Researchers Develop Fermionic Quantum Processor for Complex Physical Systems

Scientists from Austria and the United States have developed a new type of quantum computer that uses fermionic atoms to simulate complex physical systems. The processor, which is described in a paper published in the journal Proceedings of the National Academy of Sciences, is capable of simulating fermionic models in a hardware-efficient manner using fermionic gates.

Fermionic atoms are atoms that obey the Pauli exclusion principle, which means that no two of them can occupy the same quantum state simultaneously. This property makes them ideal for simulating systems where fermionic statistics are important, such as molecules, superconductors, and quark-gluon plasmas.
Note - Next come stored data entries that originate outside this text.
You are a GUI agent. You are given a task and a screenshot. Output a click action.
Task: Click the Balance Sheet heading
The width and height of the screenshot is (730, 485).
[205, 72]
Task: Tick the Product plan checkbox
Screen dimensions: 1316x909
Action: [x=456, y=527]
The new quantum processor consists of a programmable neutral atom array and a set of fermionic quantum gates. The register's local unit of quantum information comprises a set of fermionic modes that can either be empty or inhabited by a single fermion.
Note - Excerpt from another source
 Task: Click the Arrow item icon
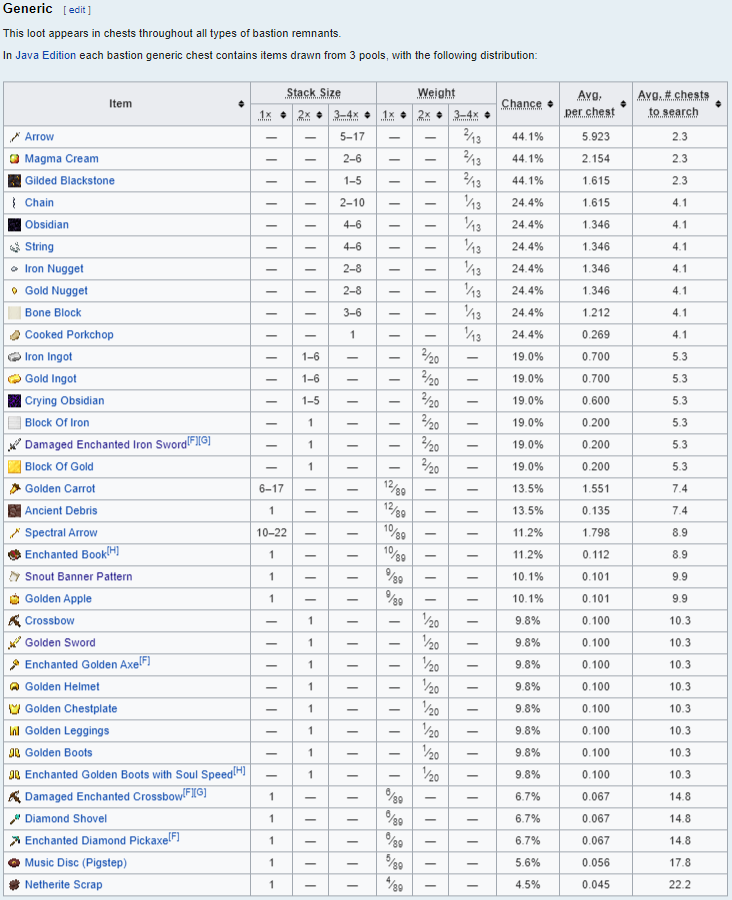pyautogui.click(x=15, y=137)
The scientists propose to hold and manipulate fermionic atoms with extreme accuracy in an array of optical tweezers, which are highly concentrated laser beams. The necessary set of fermionic quantum gates can be natively implemented in this platform.
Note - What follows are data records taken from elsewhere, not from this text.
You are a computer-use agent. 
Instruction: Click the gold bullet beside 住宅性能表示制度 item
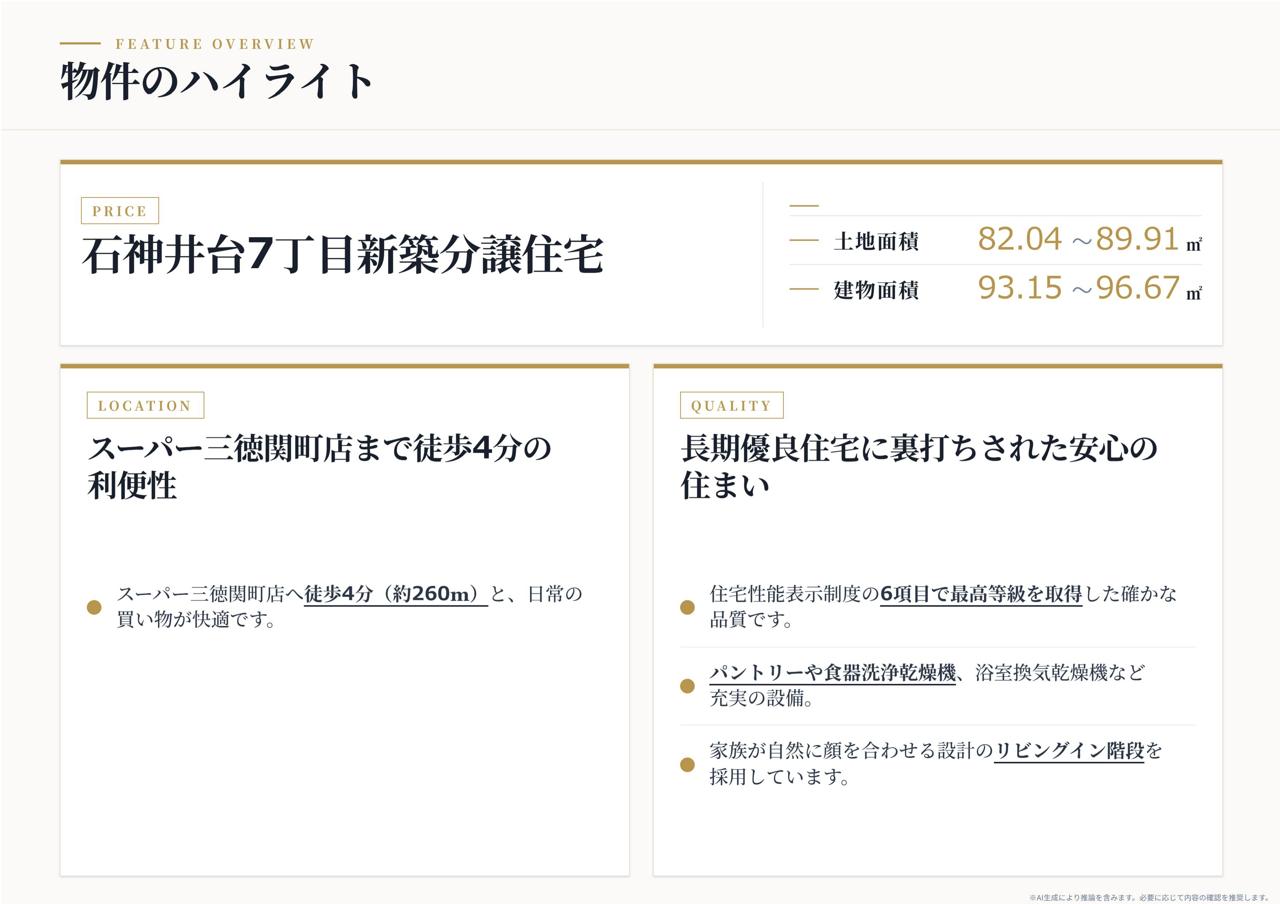pos(687,607)
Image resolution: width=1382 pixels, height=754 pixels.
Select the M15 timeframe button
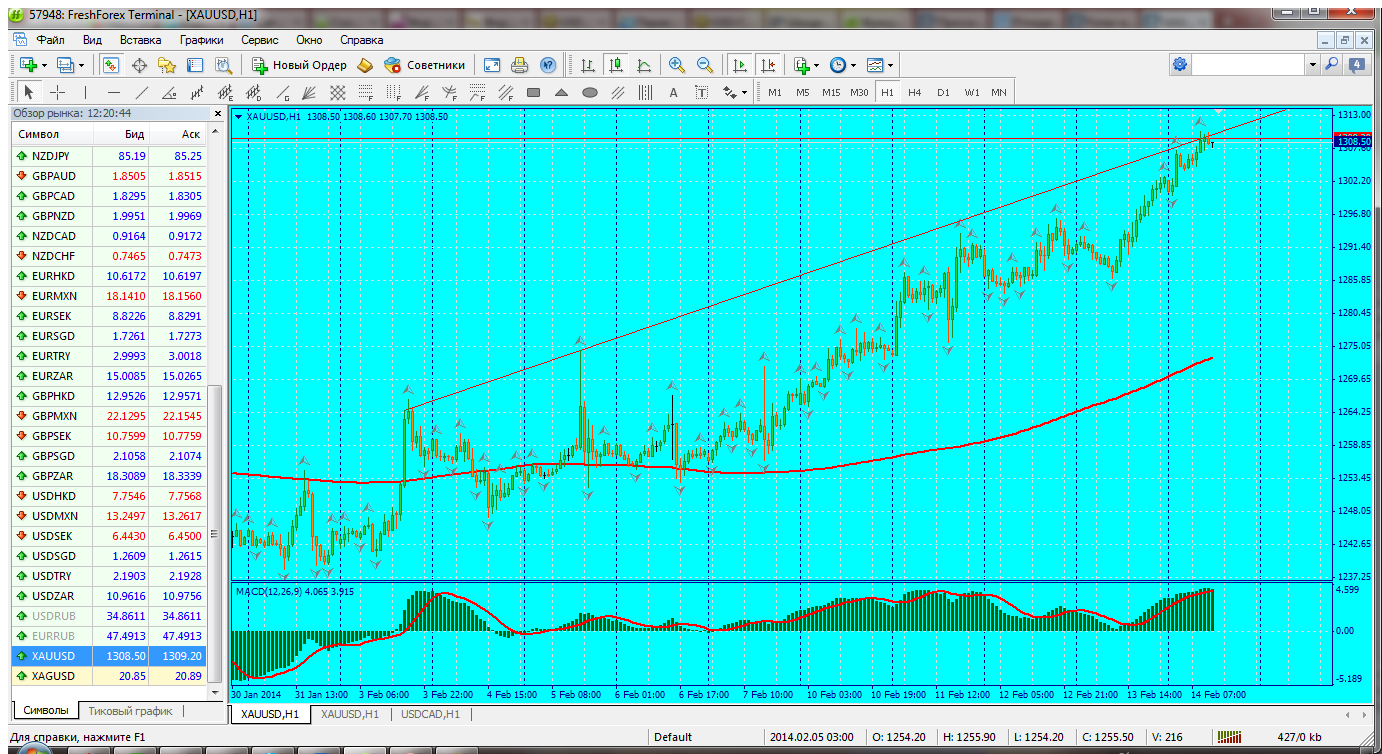(x=830, y=92)
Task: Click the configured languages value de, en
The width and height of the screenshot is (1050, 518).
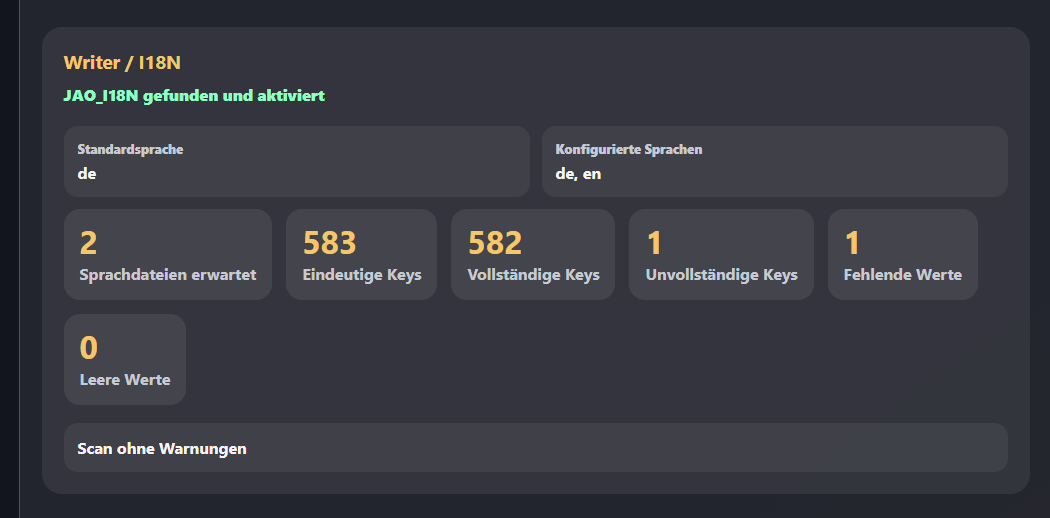Action: pyautogui.click(x=579, y=174)
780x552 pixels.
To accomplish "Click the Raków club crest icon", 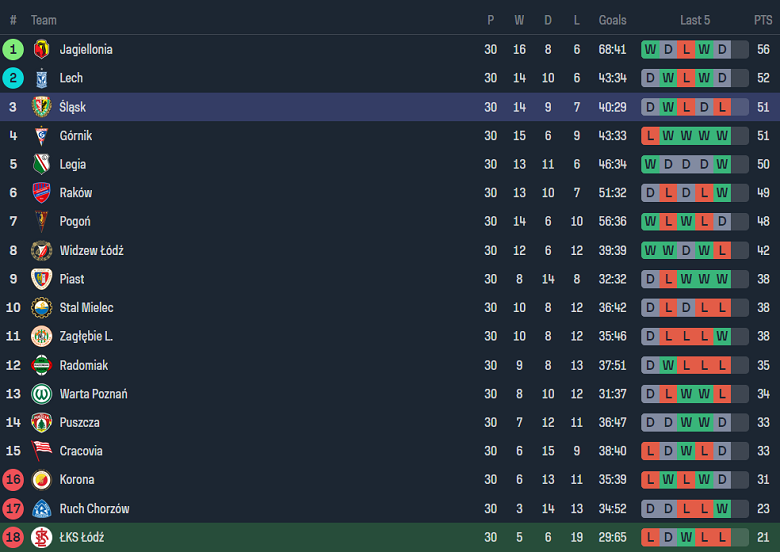I will (41, 193).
The researchers demonstrated how the new quantum processor can efficiently simulate fermionic models from quantum chemistry and particle physics. For example, they were able to simulate the time evolution of a molecule composed of many electrons.

The development of the new fermionic quantum processor is a significant advance in the field of quantum computing. It opens up new possibilities for simulating complex physical systems that are currently beyond the reach of classical computers.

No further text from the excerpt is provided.